Robin, 39, from Baton Rouge, Louisiana, knows that alone time is essential to her mental health. Nevertheless, she still feels guilty about how much she needs and often "sneaks" it, too. A mother of three and writer, Robin uses the excuse of work to get time to herself. "I'll pretend I'm working and instead end up having coffee alone at Starbucks or even clothes shopping for some made-up reason, such as a bar mitzvah -- for which I already have five acceptable outfits," says Robin.

For Dianne, 47, from New York City, even sneaking alone time is an impossible dream. "Alone time? Ha!" says Dianne, who finds that her days are devoured by an endless cycle of chores and errands. "When you factor in what needs to get done -- work, grocery shopping, laundry, housecleaning, and the one thing I 'elect' to do -- going to the gym -- there's nothing left over. No time to daydream, walk slowly, get a massage," says Dianne.

Make Time for You

So how do you create that much-needed, often-elusive alone time? Our experts offer some suggestions.

  1. Negotiate with loved ones. Convincing your husband that you deserve a spa day -- or even just a sit-on-the-couch day -- might seem daunting at first. Laura Stack, author of Leave the Office Earlier (Broadway, 2004), says that offering your spouse their own day to do as they please can keep everyone feeling happy and refreshed. "I trade with my husband. He likes movies so he goes by himself. I think that's kind of goofy, but whatever. On my day, I might get a massage. So I give you your time, you give me my time," says Stack.
  2. Set boundaries. When author Ryan's kids were young, she used to give them a kitchen timer, and tell them they couldn't talk to her until it went off. This gave her some well-needed alone time -- even if it was only 15 minutes -- and taught her kids the value having their own time. "I'd say you can come back when the bell rings. And see what you can do with the time," says Ryan.
  3. Show them the positive results. Every night, author Stack takes a bath -- with bubbles, candles, music, the whole shebang. Initially, she met some resistance when she made it clear that she was not to be disturbed during that time, but gradually her family has come to see that a happy mom makes everyone feel better. "Everyone understands that when I get my bath time life is good, and when I don't I'm kind of a grouch," says Stack.
  4. Believe that you deserve it. Many people think that singles have lots of moments to themselves, but Ryan says that they can get caught in their own time traps. "I hear from many single people who say they work 80 hours in the office because they don't have the excuse of kids. People who are married can always say, 'I have to be at a soccer game or ballet practice,'" says Ryan.
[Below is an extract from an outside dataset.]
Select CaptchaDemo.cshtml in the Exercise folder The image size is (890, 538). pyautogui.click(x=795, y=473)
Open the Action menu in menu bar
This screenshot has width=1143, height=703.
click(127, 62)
The problem, says Ryan, is that we think we need an excuse. "Often we don't think we have the right to time for ourselves. People don't understand that it's as critically important to stop as it is to go," says Ryan.

So whether you're a single woman who wants to catch a 6 p.m. yoga class or a mother who longs to see a matinee, understand that treating yourself well will enable you to be more generous with your family and more productive at your job. Do it for your husband, your kids, your friends, your employer. But most of all, do it for you.